- **Given data**
_ _ _ _

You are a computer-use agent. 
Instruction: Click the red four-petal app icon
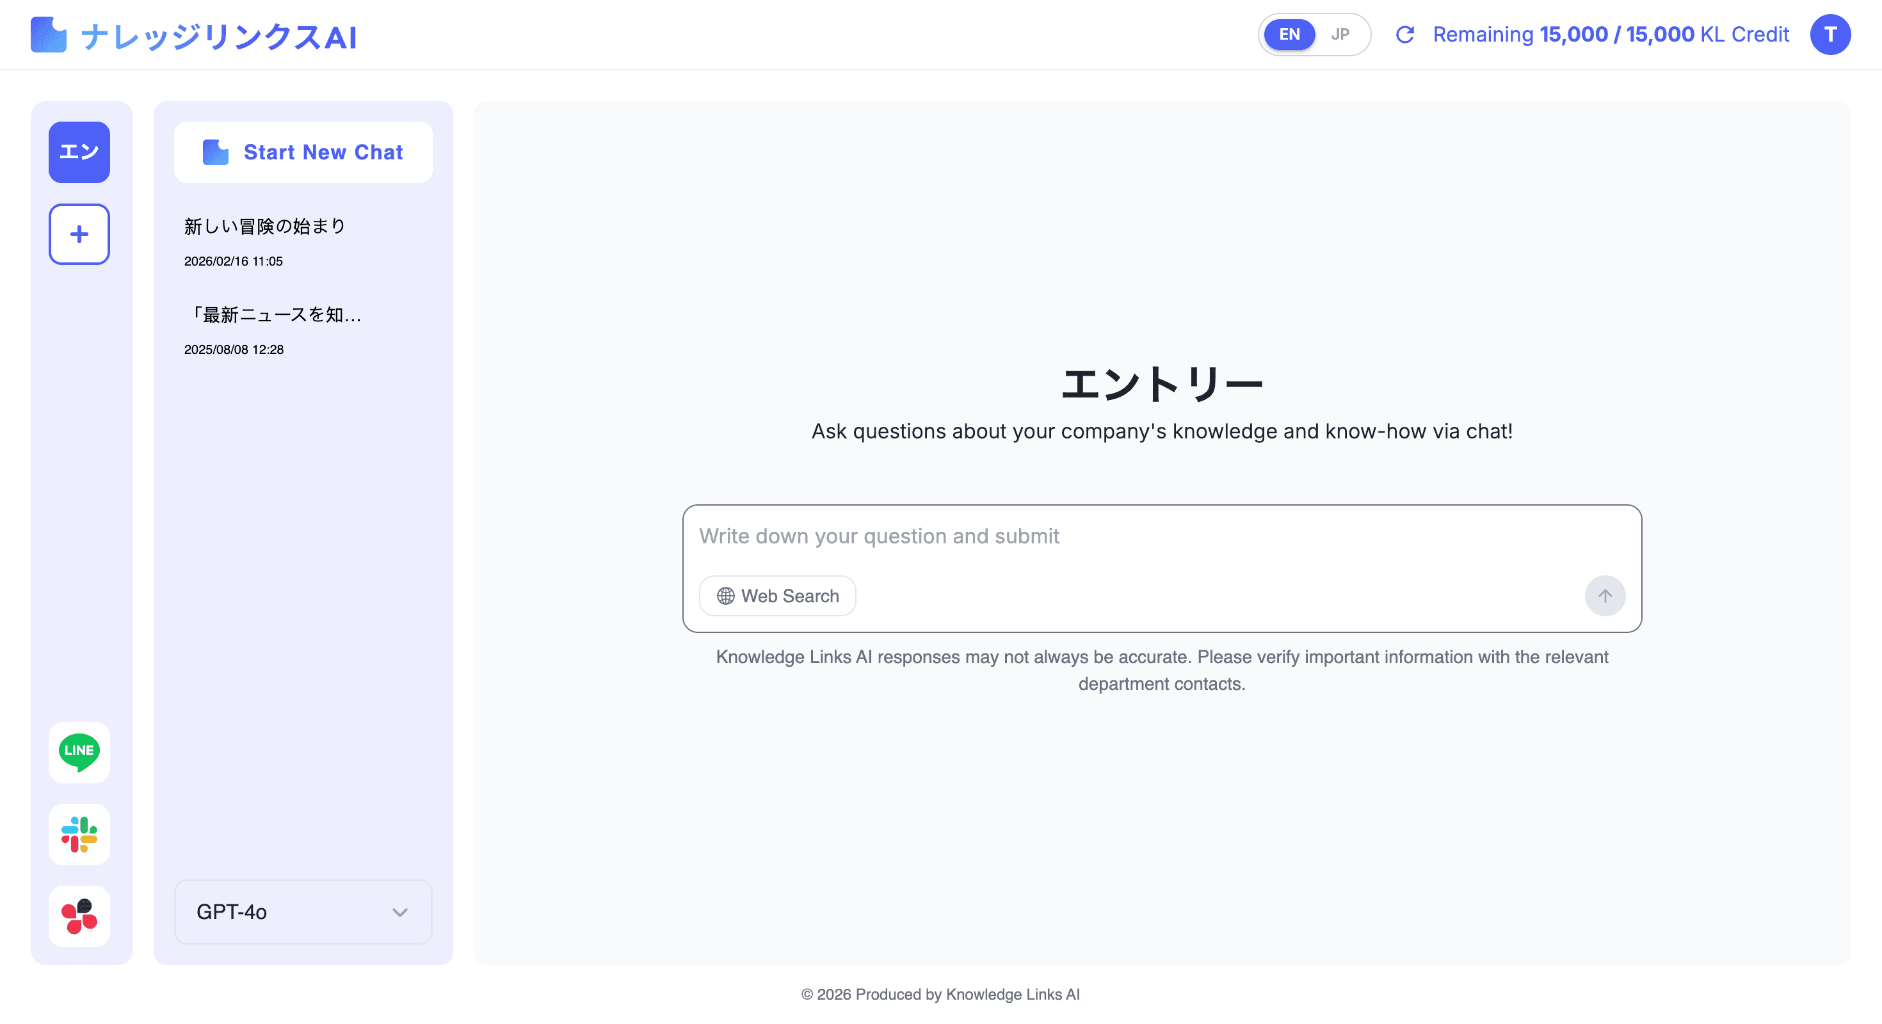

_ _ _ _

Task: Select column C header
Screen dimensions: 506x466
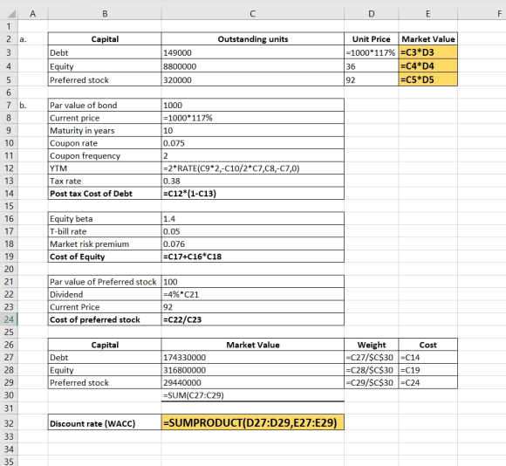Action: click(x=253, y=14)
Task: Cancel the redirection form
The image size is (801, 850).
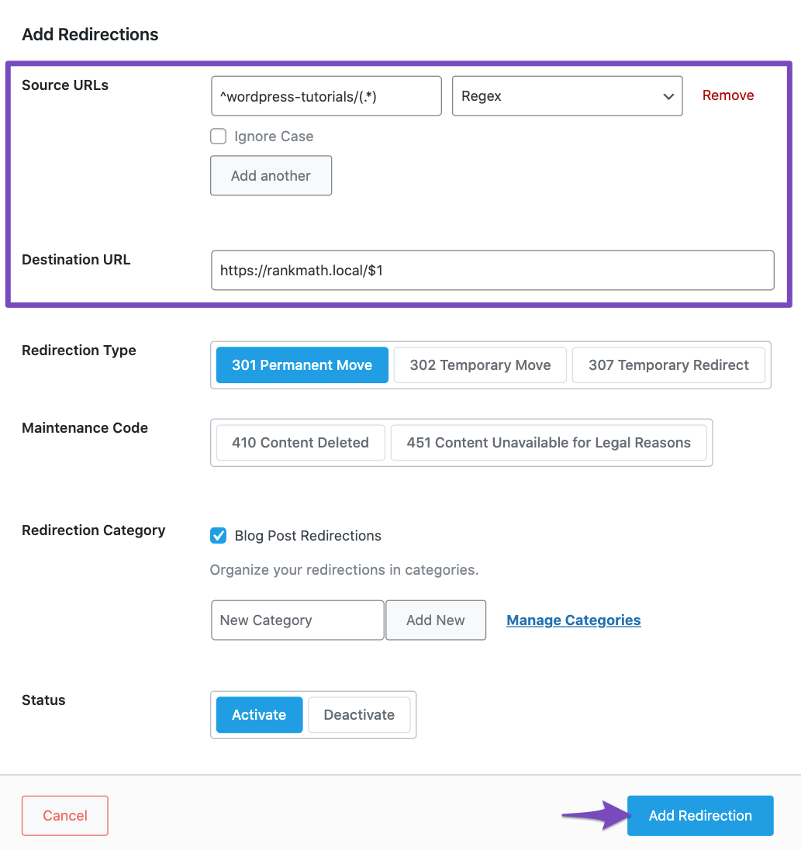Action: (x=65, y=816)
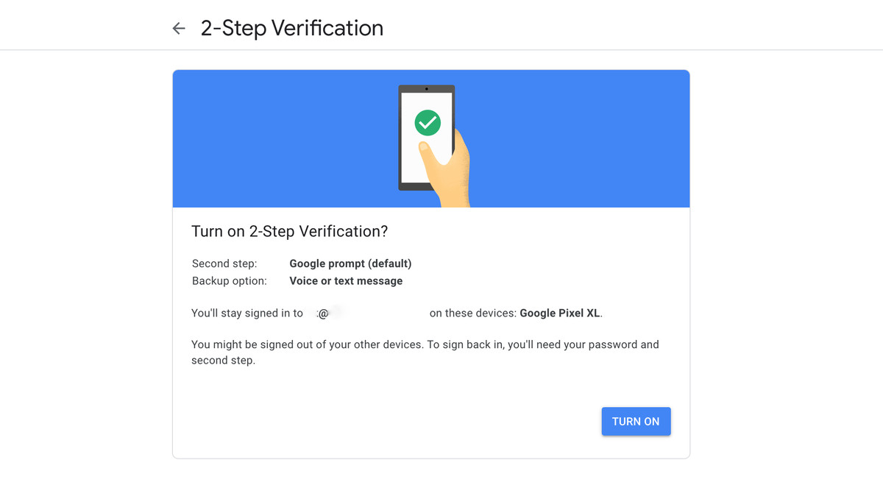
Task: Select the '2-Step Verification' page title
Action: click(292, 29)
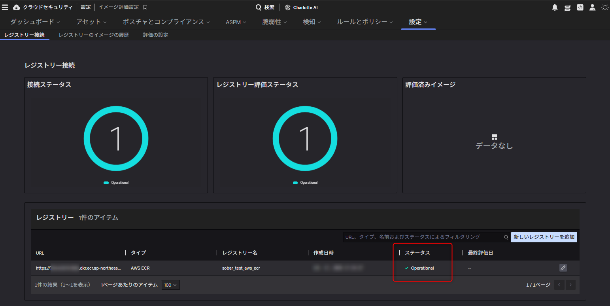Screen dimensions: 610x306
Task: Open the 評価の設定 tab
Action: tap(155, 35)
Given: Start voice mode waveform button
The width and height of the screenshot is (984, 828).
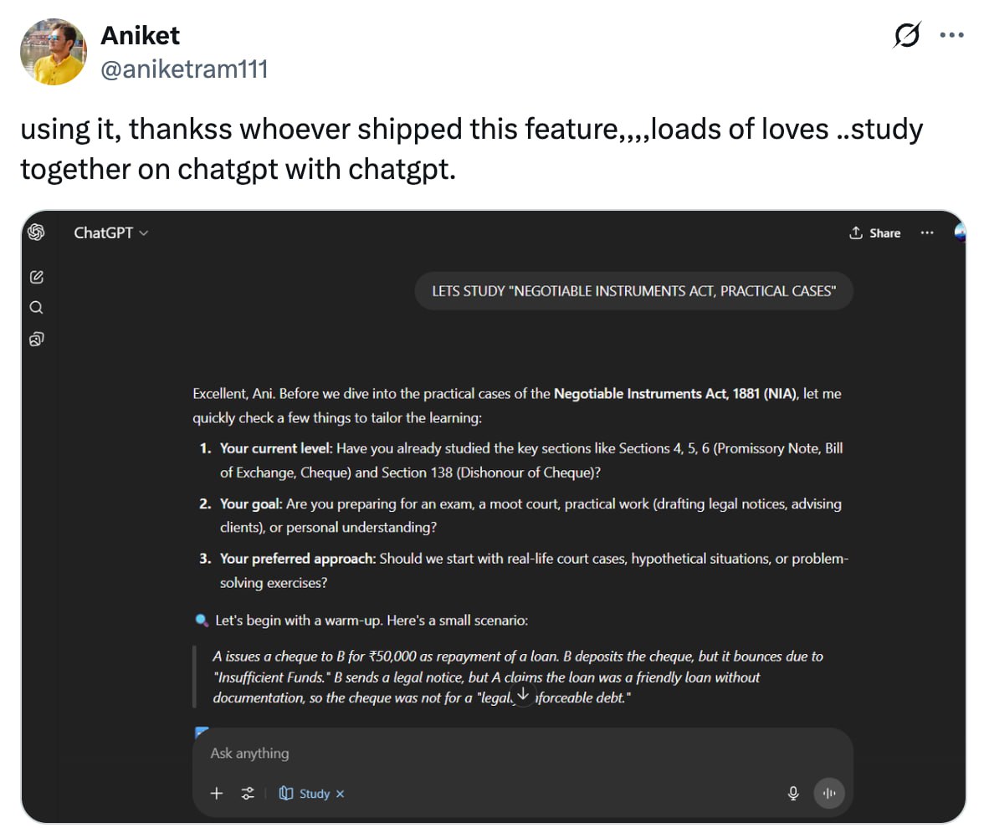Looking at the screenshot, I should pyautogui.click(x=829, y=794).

_ _ _ _

- **Objective**
Duplicate the part of the listing that opens with the line containing "Task: Cancel the redirection form" and closes with the line containing "Looking at the", and leave the pictures out of your copy.

- **Problem solution**
Task: Cancel the redirection form
The image size is (801, 850).
Action: (x=65, y=816)
Task: Select the '2-Step Verification' page title
Action: click(292, 29)
Screen dimensions: 610x306
Task: Open the 評価の設定 tab
Action: tap(155, 35)
Given: Start voice mode waveform button
The width and height of the screenshot is (984, 828).
Looking at the screenshot, I should pyautogui.click(x=829, y=794).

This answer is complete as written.